Abstract

Large social inequalities exist in risk of ischaemic heart disease (IHD) in Western populations; inequalities which are only little accounted for by established risk factors. We wished to find out if some newly identified cardiovascular risk factors in concert with established factors might contribute further to the explanation. A 6-year follow-up in the Copenhagen Male Study. Some 2974 males aged 53-75 years (mean 63) without overt cardiovascular disease were included in the study. Potential confounders included were: alcohol, physical activity, smoking, serum lipids, serum cotinine, serum selenium, lifetime occupational exposure to soldering fumes and organic solvents, body mass index, blood pressure, hypertension, use of sugar in hot beverages, use of diuretics, and Lewis phenotypes.
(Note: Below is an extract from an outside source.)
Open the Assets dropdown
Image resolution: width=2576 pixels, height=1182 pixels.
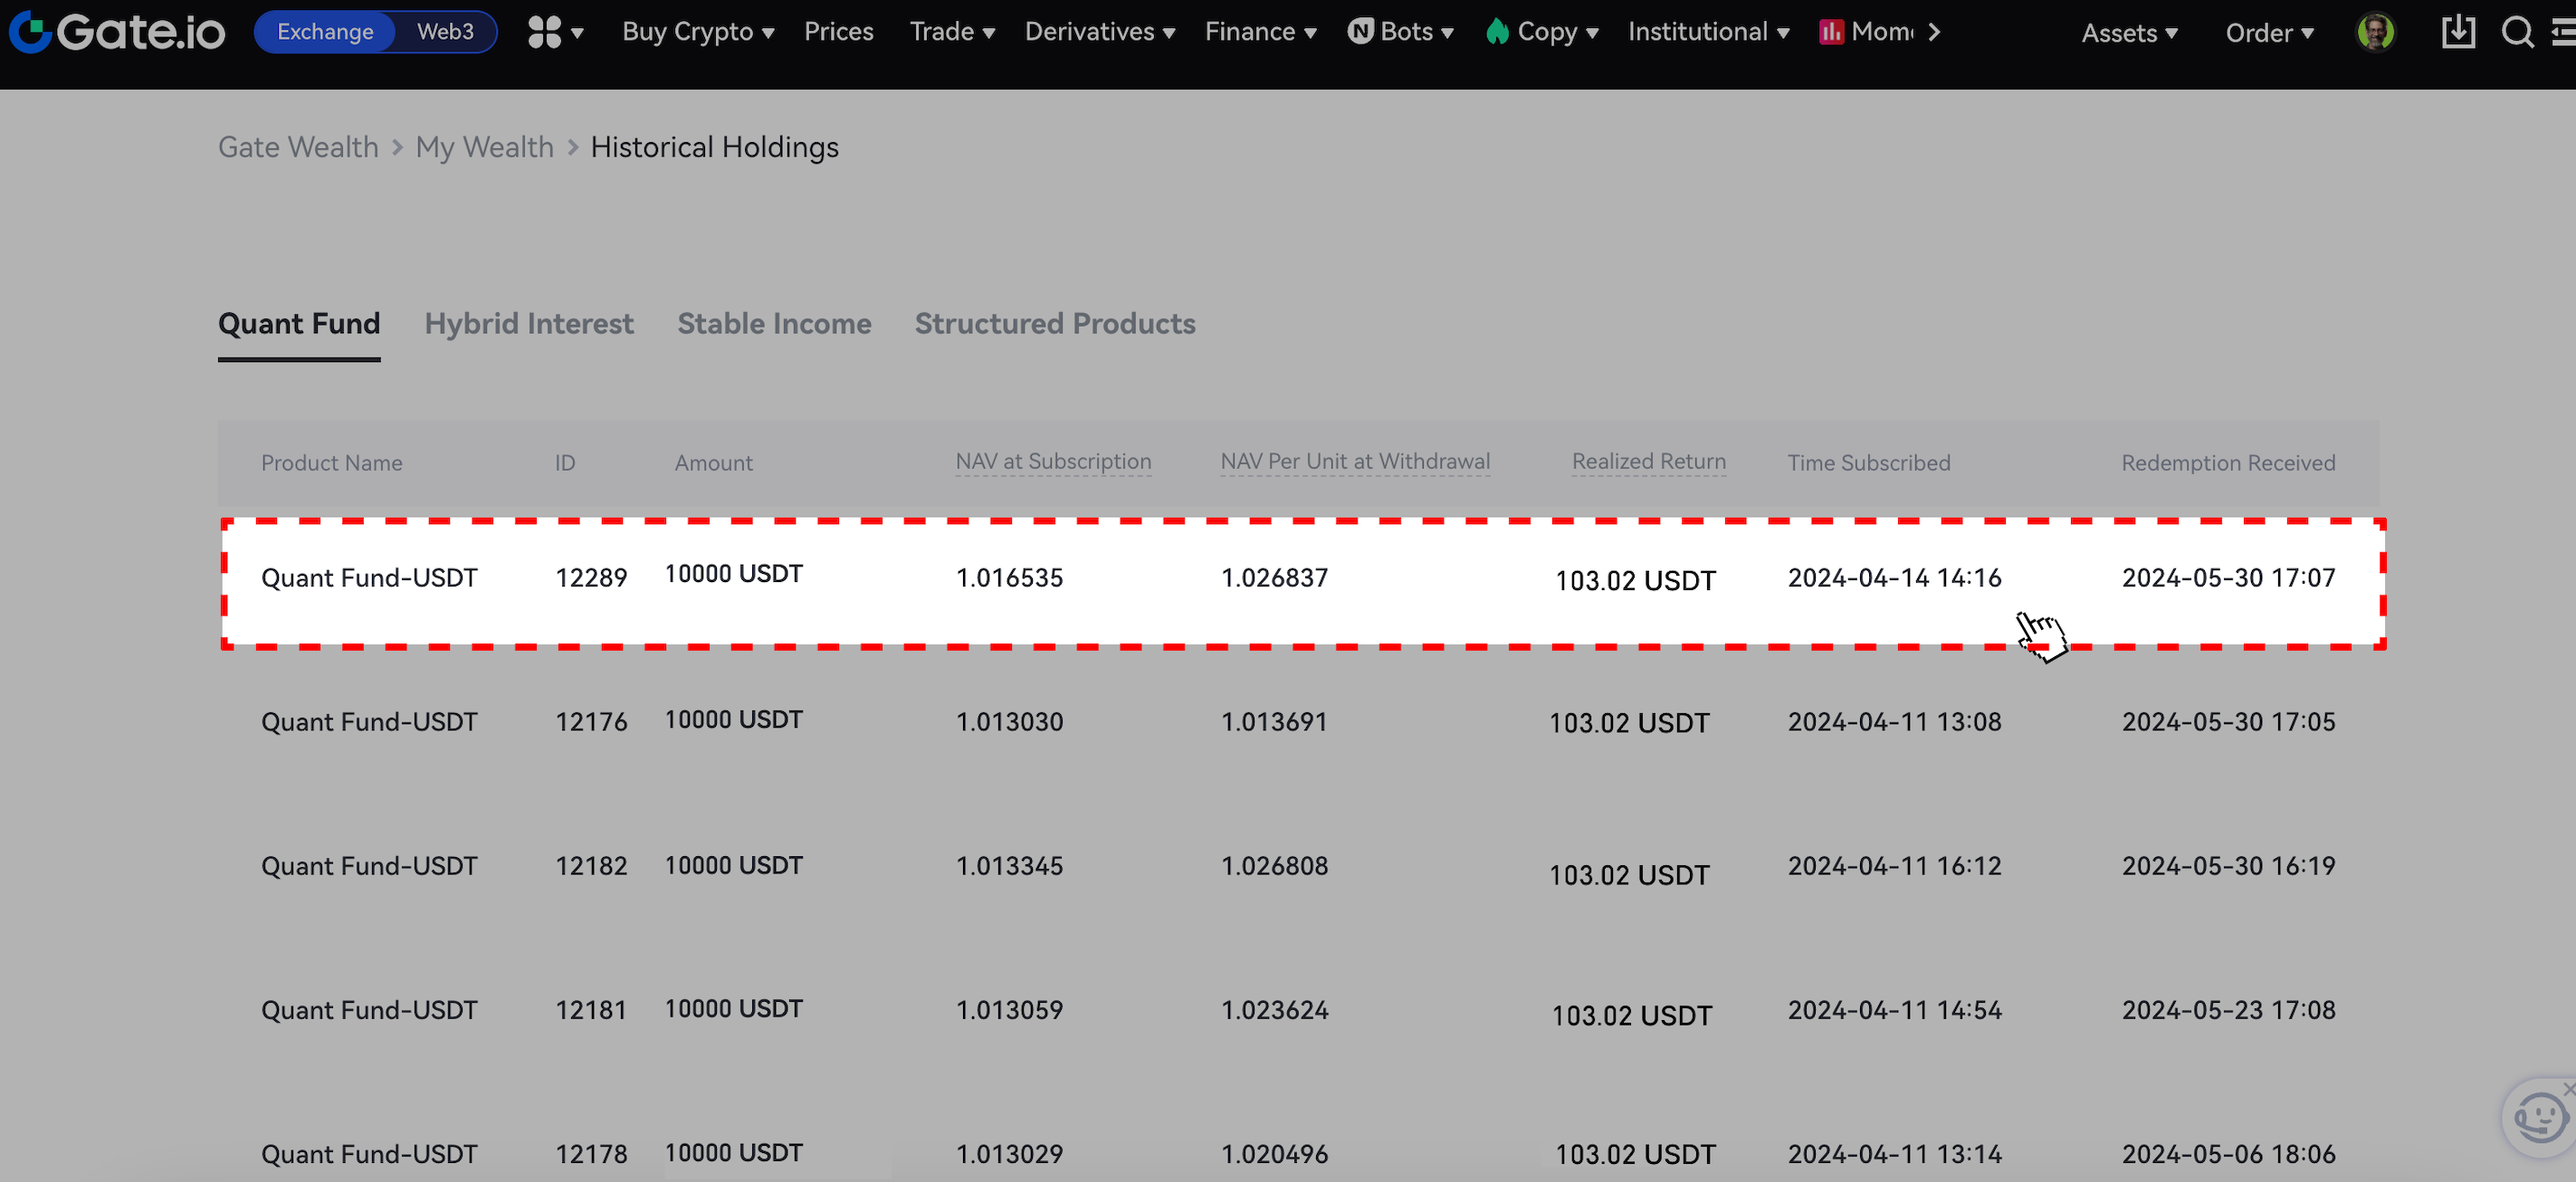click(2129, 33)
During the 6-year follow-up period (1985/1986-1991), 184 men (6.2%) had a first IHD event. Compared to higher social classes (classes I, II and III), lower classes (classes IV and V) had a significantly (P < 0.05) increased risk of IHD; age-adjusted relative risk (RR) with 95% confidence limits was 1.44 (1.1-1.9), P = 0.02. After multivariate adjustment for age, blood pressure, serum lipids, physical activity, and smoking, the RR dropped to 1.38 (1.0-1.9), P = 0.05. Some newly identified risk factors were significantly associated with increased risk of IHD as well as with low social class: a low serum selenium concentration, a low level of leisure time physical activity in midlife, long-term exposure to soldering fumes, and abstention from or a low consumption of wine and strong spirits. After adjustment for these factors also, the RR dropped to 1.12 (P = 0.54). The results of this study suggest that potentially modifiable risk factors associated with lifestyle and working environment are strong mediators of social inequalities in risk of ischaemic heart disease.